Nanostructuring Strategies for Silicon-based Anodes in Lithium-ion Batteries: Tuning Areal Silicon Loading, SEI Formation/Irreversible Capacity Loss, Rate Capability Retention and Electrode Durability

TL;DR

This study develops a hybrid silicon nanostructured anode with tunable silicon loading and nanotube length, achieving high capacity and durability in lithium-ion batteries despite challenges from volume expansion and SEI formation.

Contribution

It introduces a method to optimize silicon loading and nanotube length in hybrid anodes for improved stability and capacity retention in lithium-ion batteries.

Findings

Reversible capacity of 1330 mAh g-1 after 2000 cycles

Higher nanotube length increases silicon loading without losing stability

Lower silicon loading reduces irreversible capacity loss but affects stability

Abstract

Silicon is one of the most promising anode materials for Lithium-ion batteries.
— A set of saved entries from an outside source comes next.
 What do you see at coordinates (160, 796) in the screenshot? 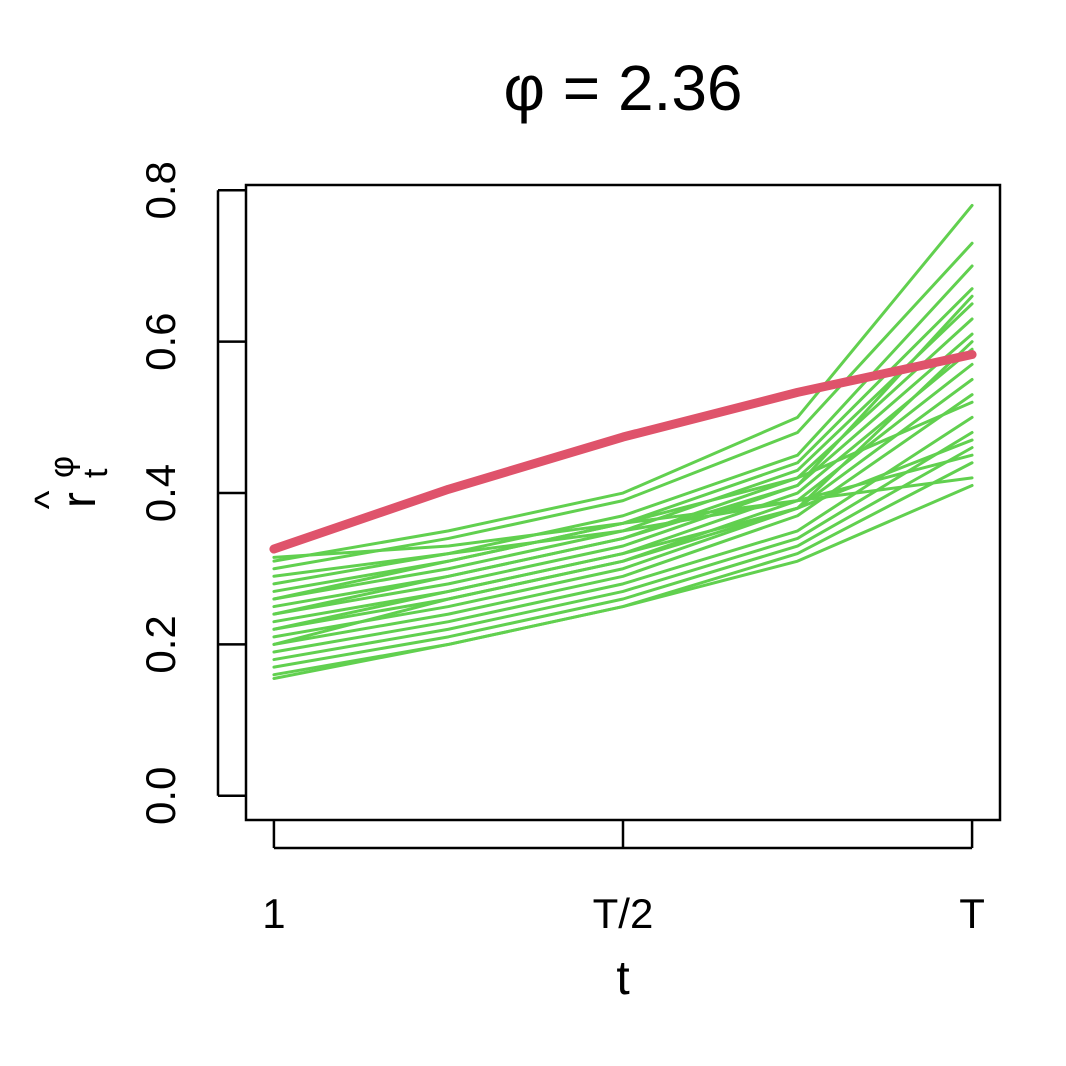
I see `y-tick-label: 0.0` at bounding box center [160, 796].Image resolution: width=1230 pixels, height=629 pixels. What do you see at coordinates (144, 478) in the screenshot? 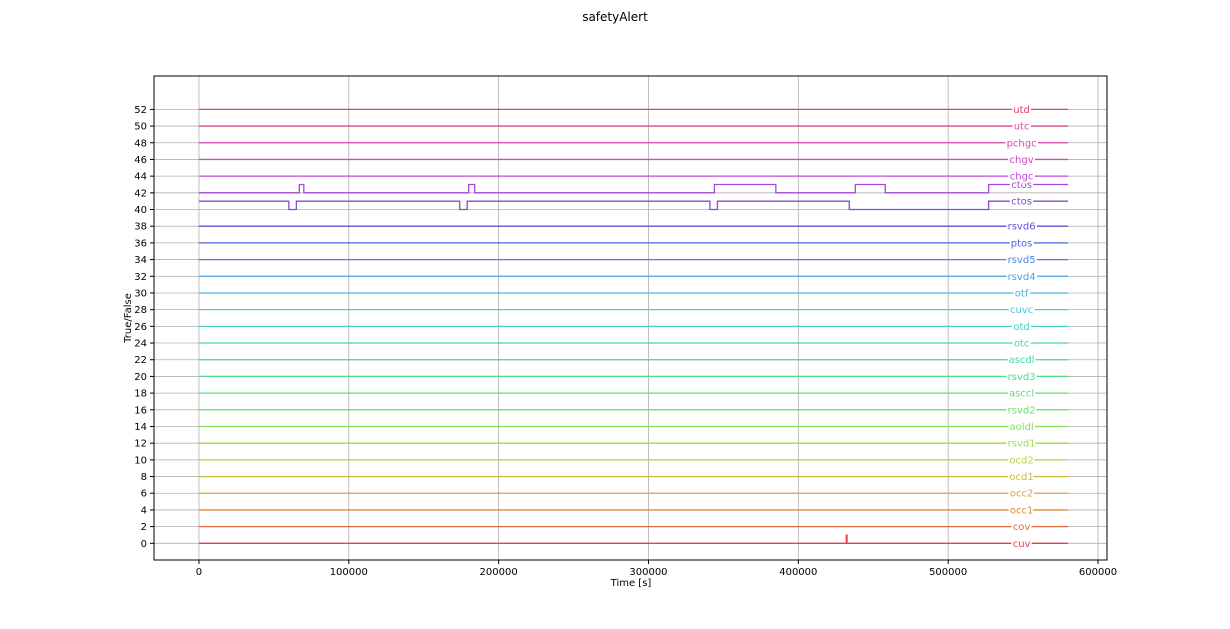
I see `y-tick-label: 8` at bounding box center [144, 478].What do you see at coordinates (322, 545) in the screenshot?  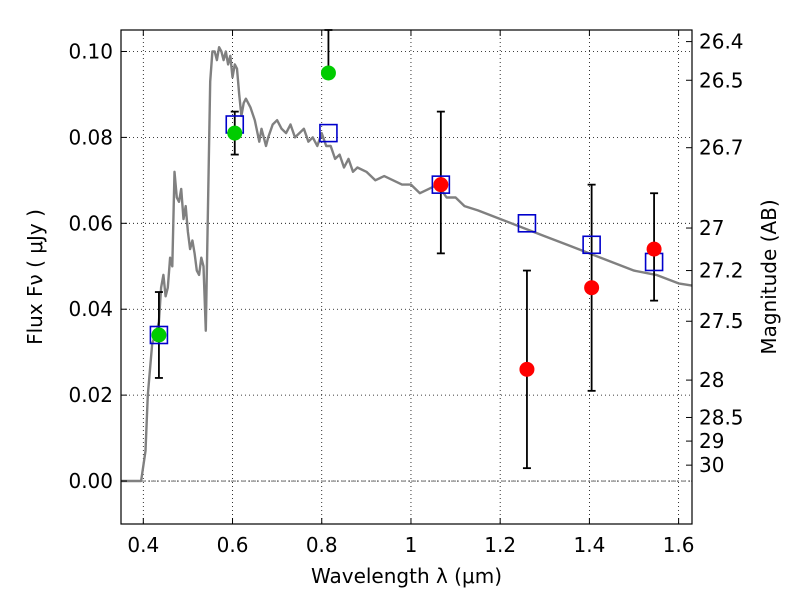 I see `x-tick-label: 0.8` at bounding box center [322, 545].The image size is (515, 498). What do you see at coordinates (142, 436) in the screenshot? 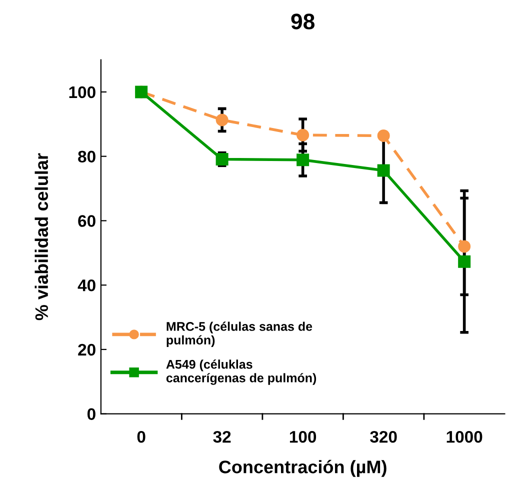
I see `x-tick-label: 0` at bounding box center [142, 436].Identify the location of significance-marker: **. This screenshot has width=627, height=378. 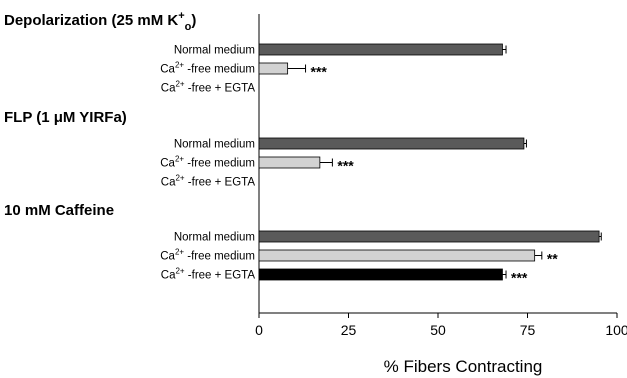
(552, 259). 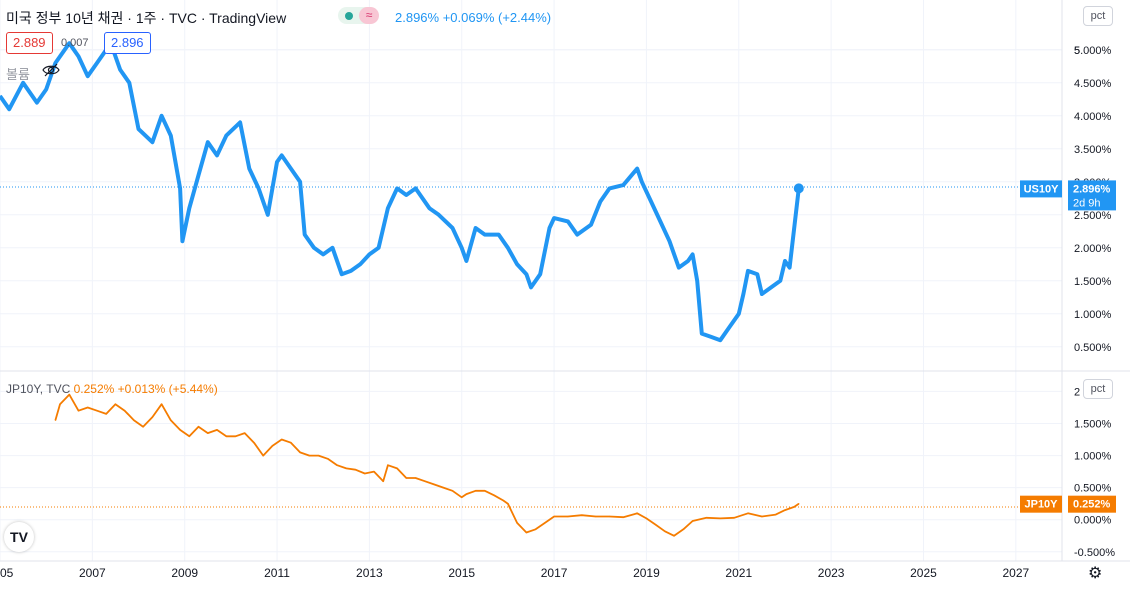 I want to click on x-tick-label: 2015, so click(x=462, y=573).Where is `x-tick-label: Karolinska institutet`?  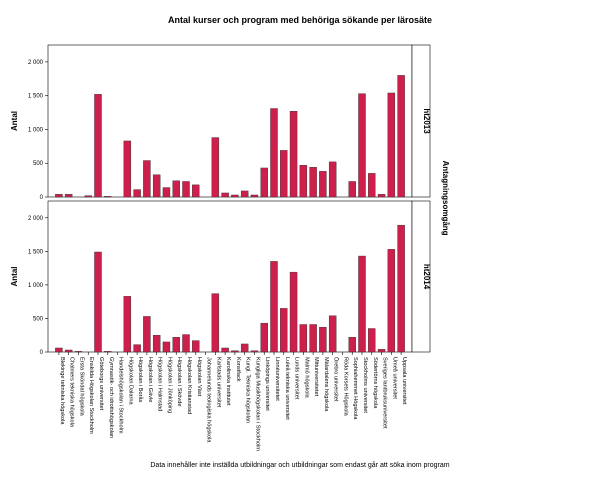 x-tick-label: Karolinska institutet is located at coordinates (228, 382).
Silicon endures volume changes upon cycling, which leads to subsequent pulverization and capacity fading. These drawbacks lead to a poor lifespan and hamper the commercialization of silicon anodes. In this work, a hybrid nanostructured anode based on silicon nanoparticles (SiNPs) anchored on vertically aligned carbon nanotubes (VACNTs) with defined spacing to accommodate volumetric changes is synthesized on commercial macroscopic current collector. Achieving electrodes with good stability and excellent electrochemical properties remain a challenge. Therefore, we herein tune the active silicon areal loading either through the modulation of the SiNPs volume by changing the silicon deposition time at a fixed VACNTs carpet length or through the variation of the VACNT length at a fixed SiNPs volume. The low areal loading of SiNPs improves capacity stability during cycling but triggers large irreversible capacity losses due to the formation of the solid electrolyte interphase (SEI) layer. By contrast, higher areal loading electrode reduces the quantity of the SEI formed, but negatively impacts the capacity stability of the electrode during the subsequent cycles. A higher gravimetric capacity and higher areal loading mass of silicon is achieved via an increase of VACNTs carpet length without compromising cycling stability. This hybrid nanostructured electrode shows an excellent stability with reversible capacity of 1330 mAh g-1 after 2000 cycles.